== What the exercise asks ==
The data must be returned in full, with no character altered.
(Source records Opens)
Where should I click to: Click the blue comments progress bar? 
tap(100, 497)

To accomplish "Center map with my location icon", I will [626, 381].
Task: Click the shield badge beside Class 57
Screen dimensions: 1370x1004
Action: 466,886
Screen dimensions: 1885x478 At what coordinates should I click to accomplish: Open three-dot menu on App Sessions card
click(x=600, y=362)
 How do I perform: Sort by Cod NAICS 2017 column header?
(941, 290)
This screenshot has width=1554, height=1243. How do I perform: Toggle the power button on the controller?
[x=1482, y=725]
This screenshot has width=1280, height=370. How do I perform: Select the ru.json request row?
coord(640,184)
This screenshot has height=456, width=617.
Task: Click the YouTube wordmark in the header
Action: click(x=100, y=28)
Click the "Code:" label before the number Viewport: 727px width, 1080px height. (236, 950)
(Source records Closes)
== Result of the exercise ==
Where should I click to: Click the blue comments progress bar? 
tap(100, 497)

To accomplish "Center map with my location icon", I will [626, 381].
Task: Click the shield badge beside Class 57
Screen dimensions: 1370x1004
Action: 466,886
Screen dimensions: 1885x478 At what coordinates should I click to accomplish: Open three-dot menu on App Sessions card
click(x=600, y=362)
 How do I perform: Sort by Cod NAICS 2017 column header?
(941, 290)
This screenshot has width=1554, height=1243. How do I perform: Toggle the power button on the controller?
[x=1482, y=725]
This screenshot has width=1280, height=370. How do I perform: Select the ru.json request row?
coord(640,184)
This screenshot has height=456, width=617.
Task: Click the YouTube wordmark in the header
Action: click(x=100, y=28)
Click the "Code:" label before the number Viewport: 727px width, 1080px height. (236, 950)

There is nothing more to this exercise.